Pocket Cat: An Autonomous Agent From Ticket to Pull Request
Over the past few weeks during Automattic’s Radical Speed Month, Liam Sarsfield and I built an autonomous agent that goes from a project issue to a pull request. We call it Pocket Cat.
This post covers what Pocket Cat is, how it works, and what happened when we put it in the hands of our support team.

Meet Pocket Cat
All our bots share a common name for Pocket Casts: Pocket Cat. 🐈 So when it came time to name an AI agent that could autonomously pick up, investigate, and fix issues — the choice was obvious!
Here’s how it works:
- Someone assigns Pocket Cat to a Linear issue.
- The agent reads the ticket, pulls in context from internal tools, and makes a judgment call: Can I solve this?
- If no — it explains why, surfaces what’s missing, and asks follow-up questions.
- If yes — it drafts an implementation plan, writes the code, and opens a PR.
Copilot reviews the diff. Pocket Cat iterates. A human gives the final sign-off before merge.
The agent knows when to act and when to stop. That self-awareness is what makes it trustworthy enough to hand real work to.
Radical Speed Month: Two Experiments
During Automattic’s Radical Speed Month, we put Pocket Cat to the test in two ways:
- A brand-new Pocket Casts feature: details coming soon on the Pocket Casts blog (no spoilers!)
- Happiness Engineers using it to fix bugs: this is the one I want to focus on.
Support Engineers Fixing Bugs With Pocket Cat
There’s no technical barrier to entry. Using Pocket Cat is as simple as clicking a button in Linear. No IDE. No terminal. No git.
So we asked our Pocket Casts Happiness Engineers — the people who talk to customers every day and understand the pain points firsthand — to assign Pocket Cat to real bugs.
One week. Twelve issues. Three platforms.
Pocket Cat autonomously read each bug report, wrote the fix, opened the PR, and explained its reasoning.
- iOS: 8 issues
- Web: 3 issues
- Desktop: 1 issue
The scorecard:
- 7 merged
- 3 in review
- 2 still in draft
- 10 of 12 PRs were self-rated high confidence by the agent
No human-written code was needed to open any of them. Just review and merge.

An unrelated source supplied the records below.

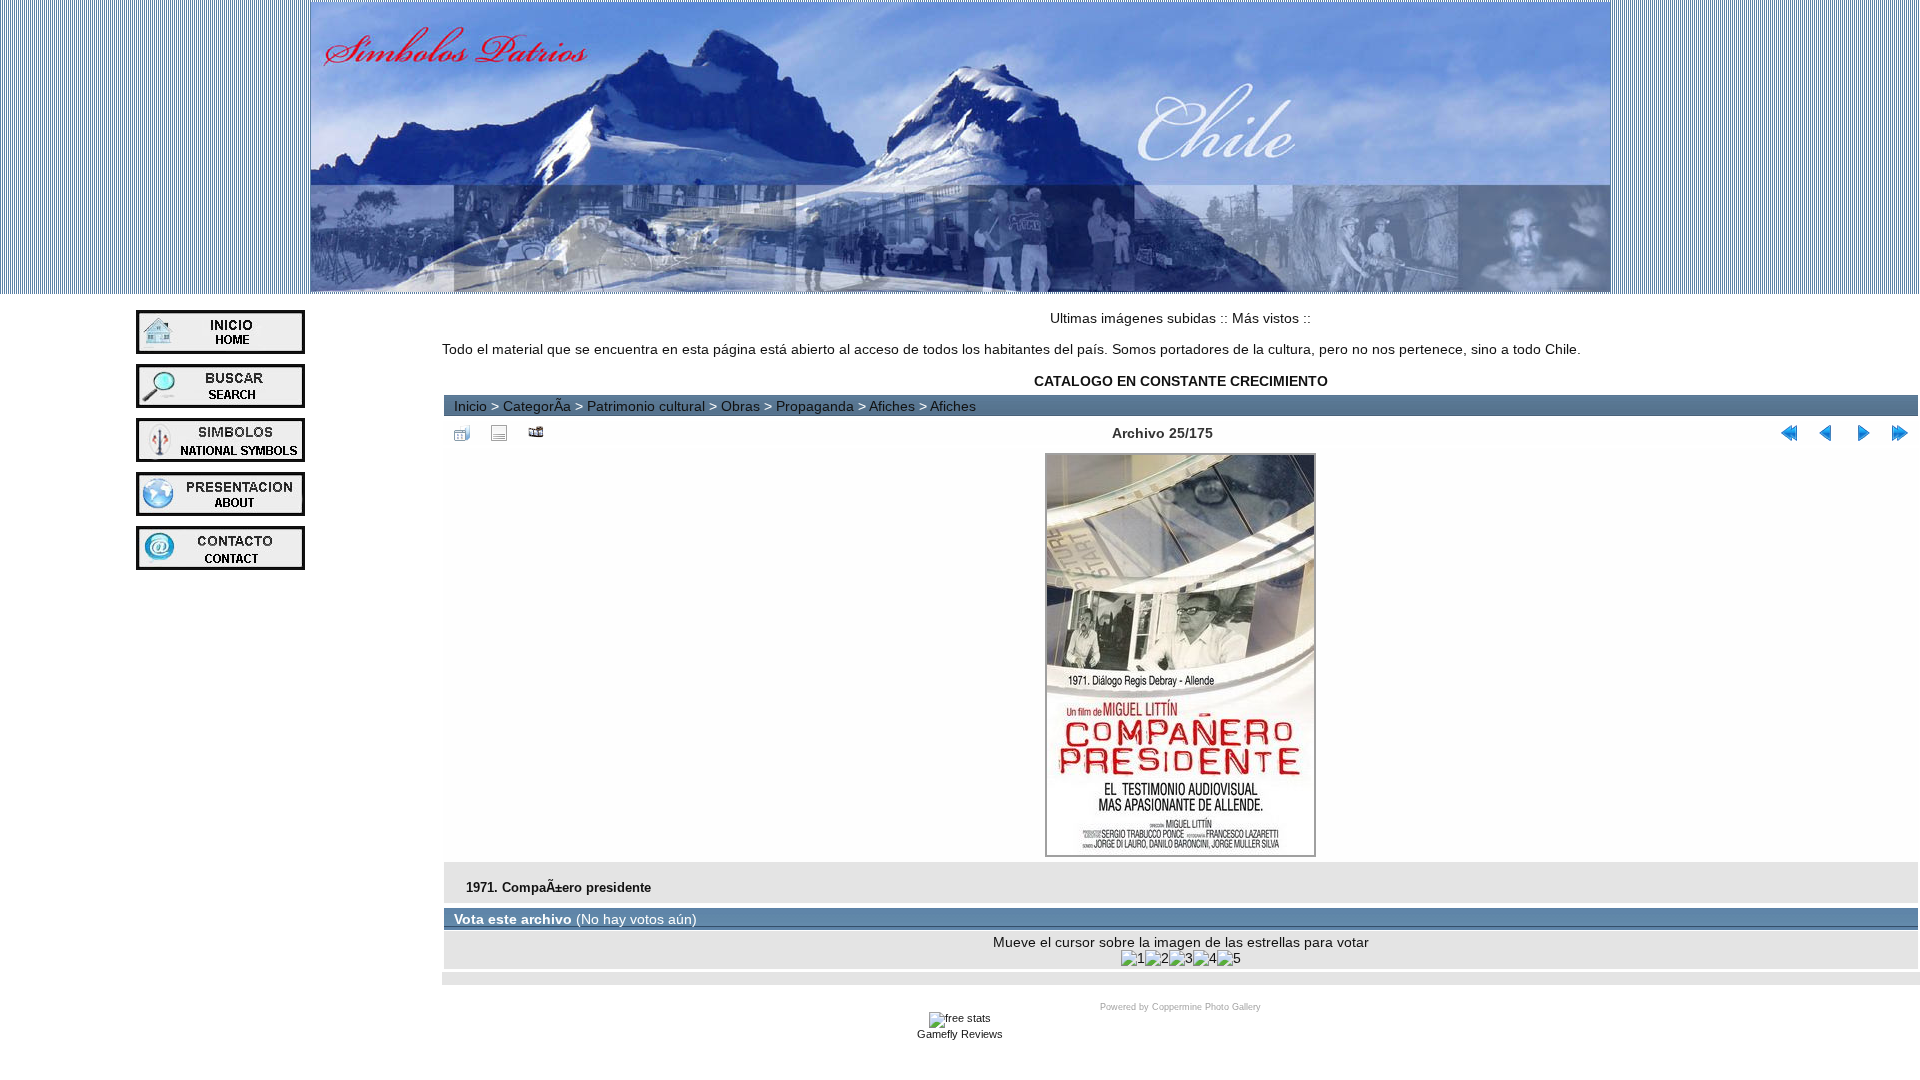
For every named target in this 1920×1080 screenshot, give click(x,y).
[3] (1181, 958)
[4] (1205, 958)
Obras (740, 406)
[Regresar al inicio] (1789, 433)
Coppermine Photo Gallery (1206, 1007)
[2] (1157, 958)
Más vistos (1265, 318)
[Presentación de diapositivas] (536, 433)
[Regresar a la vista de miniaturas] (462, 433)
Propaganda (815, 406)
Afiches (892, 406)
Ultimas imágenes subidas (1133, 318)
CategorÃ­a (537, 406)
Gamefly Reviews (960, 1034)
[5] (1229, 958)
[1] (1133, 958)
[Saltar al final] (1900, 433)
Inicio (470, 406)
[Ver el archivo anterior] (1826, 433)
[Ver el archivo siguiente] (1863, 433)
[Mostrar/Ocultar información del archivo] (499, 433)
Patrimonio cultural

It’s not perfect. In one case, the agent opened a fix in the Desktop repository when the bug actually lived in a different one. And for a few issues, it decided they were too complex to tackle on its own — though it always explained why.
Why This Matters
This isn’t about replacing developers. It’s about removing the gap between knowing about a problem and fixing it.
Think about who can now kick off a fix:
- A support specialist who just saw the same bug reported for the fifth time today
- A designer who spotted a layout that’s off by a few pixels
- A product manager who wants to test a quick improvement
- A developer who’d rather review a ready-made PR than context-switch into the issue
Anyone assigns. Pocket Cat attempts. Humans review.
We still require that final human review — and that’s by design. We want to make sure:
- The code is solid
- The issue is actually fixed
- Pocket Casts remains something made by humans, for humans
Pocket Cat doesn’t replace the craft. It accelerates it — and opens the door for everyone on the team to participate in shipping.